A misunderstanding of the thalidomide disaster has spurred a different and bigger disaster: the post-1962 drug regulation disaster of ballooning R&D costs, fewer new treatments for patients in need, less competition, and much higher drug costs. And, through this all, there is no evidence that Kefauver–Harris has made drugs any safer.
Is keeping thalidomide off the US market the FDA’s greatest achievement? No. Rather, thalidomide is a story of a multifaceted drug with good and bad sides, a lack of information, bureaucratic red tape, a disorganized FDA employee, misplaced materials, bureaucratic delays, dumb luck, incorrect conclusions, an opportunistic senator, a reactive president, subsequent legal non sequiturs, an explosion in the cost of drug development, and fewer beneficial drugs available for patients.
Because of misunderstandings and opportunism, the first thalidomide disaster fed the second thalidomide disaster, from which we suffer every day. It’s time the second thalidomide disaster got more attention.
Readings
- Fotis, Michael, 2015, “Dr.
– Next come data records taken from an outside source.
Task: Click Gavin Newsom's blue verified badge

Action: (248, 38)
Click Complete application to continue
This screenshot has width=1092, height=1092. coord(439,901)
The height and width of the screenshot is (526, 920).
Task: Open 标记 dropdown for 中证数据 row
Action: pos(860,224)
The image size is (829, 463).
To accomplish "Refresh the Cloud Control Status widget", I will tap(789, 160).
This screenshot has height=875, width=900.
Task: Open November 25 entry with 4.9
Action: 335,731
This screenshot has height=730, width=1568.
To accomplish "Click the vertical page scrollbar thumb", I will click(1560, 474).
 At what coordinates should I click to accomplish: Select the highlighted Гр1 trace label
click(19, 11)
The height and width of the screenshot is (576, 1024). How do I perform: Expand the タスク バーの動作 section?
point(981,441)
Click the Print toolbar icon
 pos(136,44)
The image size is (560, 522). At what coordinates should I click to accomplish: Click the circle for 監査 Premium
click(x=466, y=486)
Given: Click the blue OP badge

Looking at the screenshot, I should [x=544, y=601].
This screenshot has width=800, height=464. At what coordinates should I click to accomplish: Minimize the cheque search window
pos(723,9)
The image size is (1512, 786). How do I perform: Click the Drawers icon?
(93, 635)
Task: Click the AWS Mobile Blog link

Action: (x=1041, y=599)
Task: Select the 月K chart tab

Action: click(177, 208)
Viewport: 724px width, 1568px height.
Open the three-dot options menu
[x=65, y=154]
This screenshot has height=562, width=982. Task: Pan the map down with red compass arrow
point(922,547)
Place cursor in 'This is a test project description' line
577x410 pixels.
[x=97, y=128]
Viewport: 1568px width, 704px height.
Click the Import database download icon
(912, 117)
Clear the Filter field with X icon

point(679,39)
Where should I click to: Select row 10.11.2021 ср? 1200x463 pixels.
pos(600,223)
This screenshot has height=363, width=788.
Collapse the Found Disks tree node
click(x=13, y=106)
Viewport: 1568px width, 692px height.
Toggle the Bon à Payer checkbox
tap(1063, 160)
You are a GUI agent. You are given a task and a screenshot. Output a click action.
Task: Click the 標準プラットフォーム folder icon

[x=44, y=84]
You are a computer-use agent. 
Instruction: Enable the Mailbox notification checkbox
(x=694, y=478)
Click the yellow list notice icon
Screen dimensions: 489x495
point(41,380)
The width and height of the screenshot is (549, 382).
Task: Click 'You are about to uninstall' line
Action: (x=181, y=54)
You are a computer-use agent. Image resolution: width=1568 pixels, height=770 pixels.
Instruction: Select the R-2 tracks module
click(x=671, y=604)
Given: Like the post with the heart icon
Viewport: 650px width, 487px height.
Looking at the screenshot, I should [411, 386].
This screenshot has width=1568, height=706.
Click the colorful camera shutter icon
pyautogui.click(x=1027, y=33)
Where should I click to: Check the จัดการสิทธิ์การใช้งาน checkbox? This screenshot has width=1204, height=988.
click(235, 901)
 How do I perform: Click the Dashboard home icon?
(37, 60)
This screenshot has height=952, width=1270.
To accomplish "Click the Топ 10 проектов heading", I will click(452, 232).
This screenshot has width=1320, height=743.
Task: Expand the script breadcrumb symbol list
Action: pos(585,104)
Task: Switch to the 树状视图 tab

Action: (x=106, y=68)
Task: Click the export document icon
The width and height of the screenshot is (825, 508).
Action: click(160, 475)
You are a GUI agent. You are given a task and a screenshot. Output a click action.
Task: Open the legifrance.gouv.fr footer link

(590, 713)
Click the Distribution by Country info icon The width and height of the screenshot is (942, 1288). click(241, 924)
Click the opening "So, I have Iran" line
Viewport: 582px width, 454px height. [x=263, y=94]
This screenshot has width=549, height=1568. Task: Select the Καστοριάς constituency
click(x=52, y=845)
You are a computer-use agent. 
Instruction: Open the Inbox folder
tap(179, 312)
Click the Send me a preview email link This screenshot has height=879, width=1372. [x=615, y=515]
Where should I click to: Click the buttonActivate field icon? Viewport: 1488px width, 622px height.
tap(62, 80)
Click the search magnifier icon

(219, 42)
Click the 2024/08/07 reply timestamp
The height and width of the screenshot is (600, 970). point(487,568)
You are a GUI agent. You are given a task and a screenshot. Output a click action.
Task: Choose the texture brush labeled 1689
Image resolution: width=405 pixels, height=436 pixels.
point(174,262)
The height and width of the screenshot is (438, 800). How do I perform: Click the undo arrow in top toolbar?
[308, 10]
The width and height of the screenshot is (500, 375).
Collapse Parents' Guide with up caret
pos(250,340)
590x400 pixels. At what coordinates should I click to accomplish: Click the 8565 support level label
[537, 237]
Frances Kelsey,” ASHP Connect (blog), American Society of Health-System Pharmacists, August 25.
- Kazman, Sam, 1990, “Deadly Overcaution: FDA’s Drug Approval Process,” Competitive Enterprise Institute, September 1.
- Kean, Sam, 2024,“‘Frances Oldham Kelsey, the FDA, and the Battle Against Thalidomide’ Review: The Noble Bureaucrat,” Wall Street Journal, June 4.
- Kennedy, William and Lionel D. Edwards, 2007, “Ch. 34: United States Regulation,” in Principles and Practices of Pharmaceutical Medicine, edited by Lionel D. Edwards, Anthony W. Fox, and Peter D. Stonier, John Wiley & Sons.
- Lichtenberg, Frank R., 2014, “Pharmaceutical Innovation and Longevity Growth in 30 Developing and High-Income Countries, 2000–2009,” Health Policy and Technology 3(1): 36–58.
- Miller, Kelli, 2009, “Off-Label Drug Use: What You Need to Know,” WebMD.
- Peltzman, Sam, 1973, “An Evaluation of Consumer Protection Legislation: The 1962 Drug Amendments,” Journal of Political Economy 81(5): 1041–1099.
- Peltzman, Sam, 1974, Regulation of Pharmaceutical Innovation: The 1962 Amendments, American Enterprise Institute for Public Policy Research.